Audience publique du 6 juillet 2022




Rejet


M. HUGLO, conseiller doyen
faisant fonction de président



Arrêt n° 886 F-D

Pourvoi n° J 21-13.225




R É P U B L I Q U E F R A N Ç A I S E

_________________________

AU NOM DU PEUPLE FRANÇAIS
_________________________


ARRÊT DE LA COUR DE CASSATION, CHAMBRE SOCIALE, DU 6 JUILLET 2022

Mme [C] [P], domiciliée [Adresse 1], a formé le pourvoi n° J 21-13.225 contre l'arrêt rendu le 7 mai 2020 par la cour d'appel de Caen (chambre sociale, section 1), dans le litige l'opposant :

1°/ à l'Association d'éducation populaire (AEP) de l'Abbaye, dont le siège est [Adresse 3],

2°/ à Pôle emploi de Cherbourg La Noé, dont le siège est [Adresse 2],

défendeurs à la cassation.

La demanderesse invoque, à l'appui de son pourvoi, les deux moyens de cassation annexés au présent arrêt.

Le dossier a été communiqué au procureur général.

Sur le rapport de Mme Ollivier, conseiller référendaire, les observations de la SCP Foussard et Froger, avocat de Mme [P], de la SCP Gatineau, Fattaccini et Rebeyrol, avocat de l'Association d'éducation populaire de l'Abbaye, après débats en l'audience publique du 1er juin 2022 où étaient présents M. Huglo, conseiller doyen faisant fonction de président, Mme Ollivier, conseiller référendaire rapporteur, Mme Ott, conseiller, et Mme Pontonnier, greffier de chambre,

la chambre sociale de la Cour de cassation, composée des président et conseillers précités, après en avoir délibéré conformément à la loi, a rendu le présent arrêt.

Faits et procédure

1. Selon l'arrêt attaqué (Caen, 7 mai 2020), Mme [P] a été engagée par l'Association d'éducation populaire de l'Abbaye, à compter du 1er décembre 1988, en qualité de comptable. Le 11 février 2010, elle a été élue membre suppléant du comité d'entreprise. Elle a été déclarée inapte à son poste le 10 avril 2014.

2. Le 27 mai 2014, l'employeur a demandé l'autorisation de la licencier. Cette autorisation a été refusée le 23 juin 2014. Le 19 septembre 2014, l'employeur a, de nouveau, sollicité l'autorisation de licencier la salariée, ce que l'inspecteur du travail a accepté le 31 octobre 2014. Le 6 novembre 2014, la salariée a été licenciée pour inaptitude et impossibilité de reclassement.

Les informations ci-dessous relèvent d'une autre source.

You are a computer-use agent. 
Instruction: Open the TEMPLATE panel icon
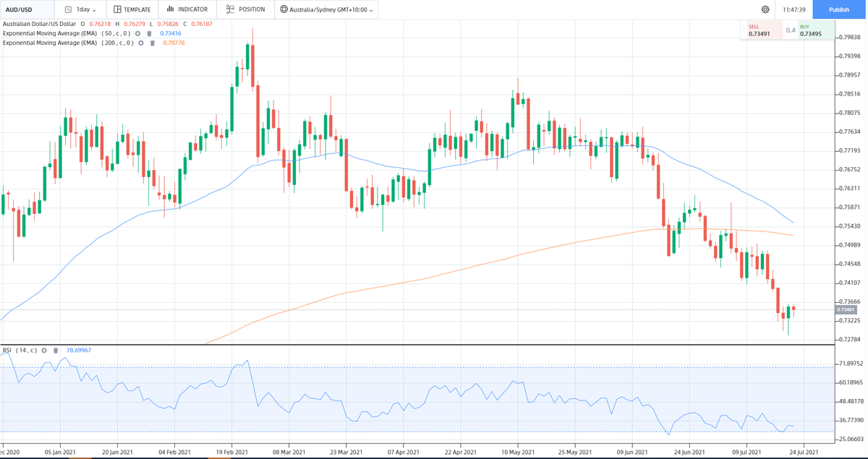click(117, 9)
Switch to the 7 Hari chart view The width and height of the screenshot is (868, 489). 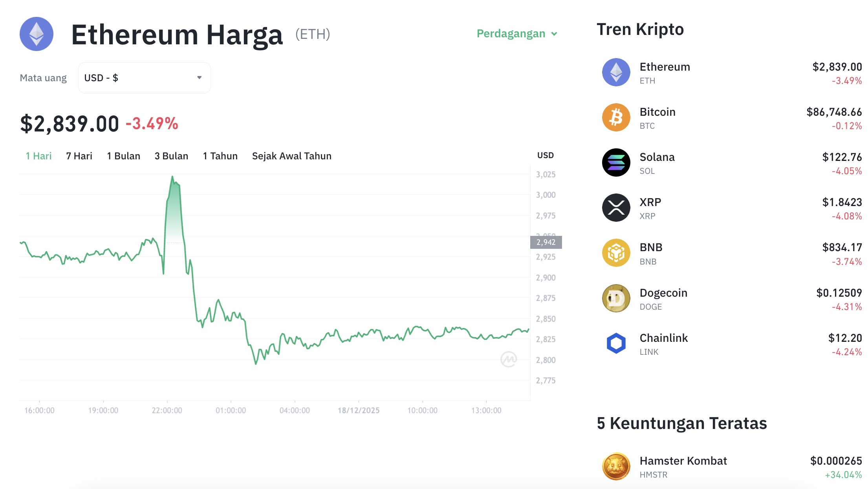(79, 156)
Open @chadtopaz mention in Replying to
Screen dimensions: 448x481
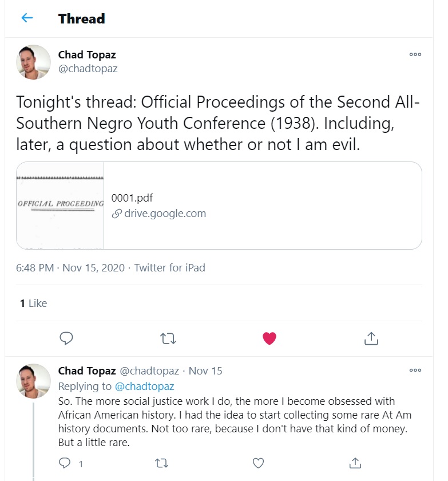pos(144,386)
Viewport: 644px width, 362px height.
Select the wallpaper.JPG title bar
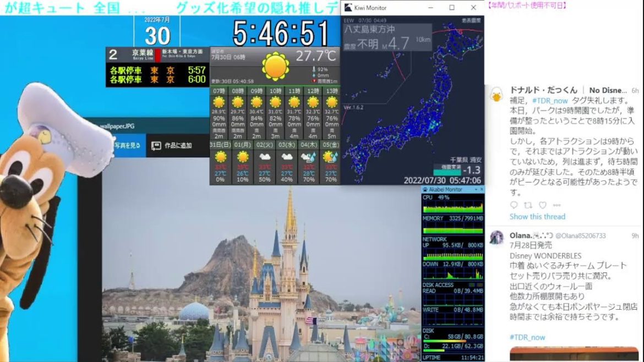[x=117, y=125]

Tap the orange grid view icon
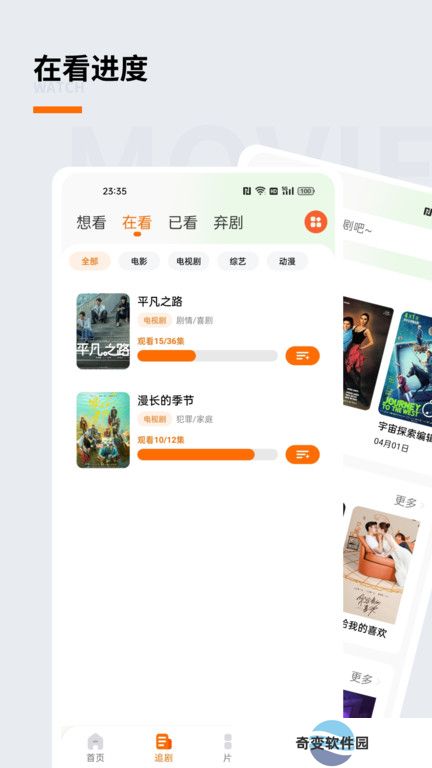click(316, 222)
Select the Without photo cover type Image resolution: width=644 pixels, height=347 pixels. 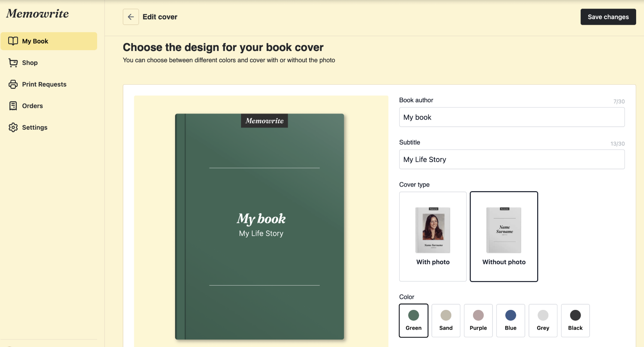(x=504, y=236)
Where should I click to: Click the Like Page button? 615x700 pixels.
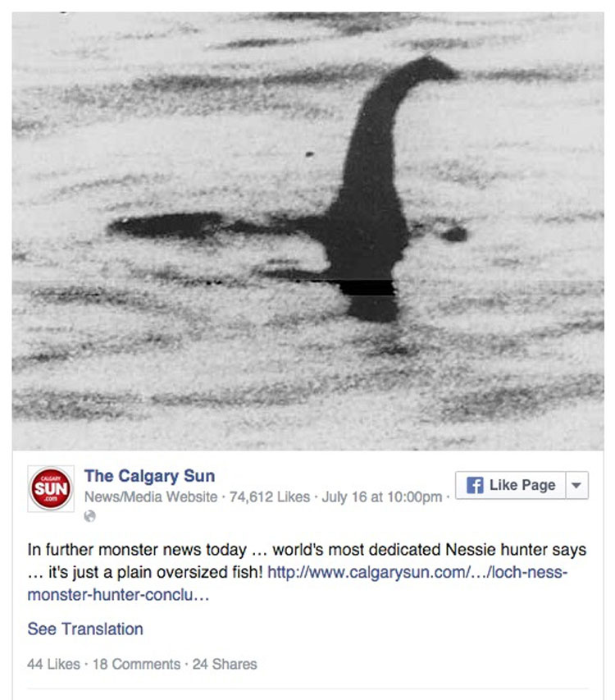pos(511,485)
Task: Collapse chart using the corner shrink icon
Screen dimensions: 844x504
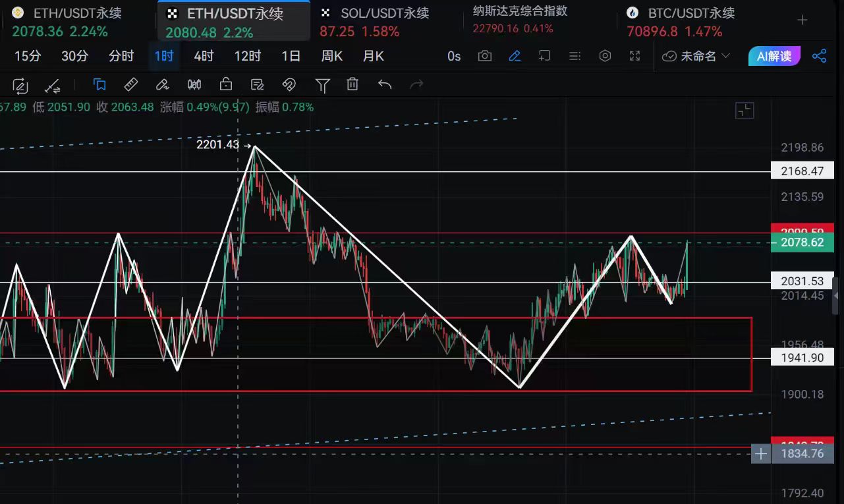Action: (x=744, y=111)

3. Le 22 décembre 2014, la salariée a formé un recours hiérarchique contre l'autorisation de licenciement, implicitement rejeté le 30 avril 2015. Le 2 juin 2015, elle a saisi le tribunal administratif d'une requête tendant à annuler l'autorisation de licencier ainsi que la décision implicite de rejet de son recours hiérarchique. Le 29 juin 2015, le ministre du travail a retiré sa décision implicite de rejet du recours hiérarchique, annulé la décision de l'inspecteur du travail du 31 octobre 2014 et rejeté la demande d'autorisation de licenciement, au motif que la salariée ne bénéficiait d'aucune protection à la date à laquelle l'autorité administrative devait statuer à nouveau. Le 31 décembre 2015, le tribunal administratif de Caen a dit n'y avoir lieu à statuer sur la requête du 2 juin 2015.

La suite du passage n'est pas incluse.